The videos are, above all, fun and catchy. It's fun to see people who take themselves so seriously get the auto-tune treatment. But what is it about auto-tune that makes someone instantly seem ridiculous? In a matter of a few short years, auto-tune has gone from being a rite of 90s nostalgia, to being avant-garde, to being too trendy and somewhat grating (to Jay-Z especially), and now (courtesy of The Gregory Bros) to being a strangely therapeutic medium of collective cultural synthesis.

Auto-tune is ridiculous (and thus a perfect asset in the art of skewering) because it represents humanity's goofy but persistent Star Trek cyborgian dreams.

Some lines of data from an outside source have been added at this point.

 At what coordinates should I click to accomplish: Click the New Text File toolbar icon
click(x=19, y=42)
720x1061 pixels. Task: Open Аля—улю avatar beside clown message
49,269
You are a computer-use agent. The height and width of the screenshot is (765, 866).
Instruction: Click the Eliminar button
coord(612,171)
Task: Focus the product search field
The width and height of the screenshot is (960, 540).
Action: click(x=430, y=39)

It represents the "technology will purge human imperfections" mentality that leads to all sorts of bad things like cloning, designer babies, botox and bluetooth ear pieces. It represents our dissatisfaction with the natural when the digitally-enhanced is so much... cleaner. Auto-tune began in the 90s as a way to make chronically-off-pitch popstars sound more perfect than they were. And the silliness and quaintness of that "Look what we can do with technology!" moment in pop history is what has made the tool so gleefully ironic for us today.

But auto-tune is just one of many digital enhancement tools in the air-brush arsenal of the Photoshop world. The irony of auto-tune's disposition as the joke of Y2K remix culture is that it's really no worse than any of the other digital tools we have at our disposal to, for example, take clips from TV and turn them into re-edited assemblages ripe for viral video glory.

Maybe auto-tune is so stigmatized because it is utterly unapologetic and unsubtle... there's no mistaking its intentions. And while it strives to be graceful and inconspicuous in correcting pitch, it more often comes across as an ostentatious "hey look at me!" gimmick. And so for that and other reasons, it's just hilarious and appropriate for the task of highlighting outrageous things.

Props to the Gregory Brothers for so aptly assuming the role of our culture's most prolific auto-tune auteurs (sorry Kanye).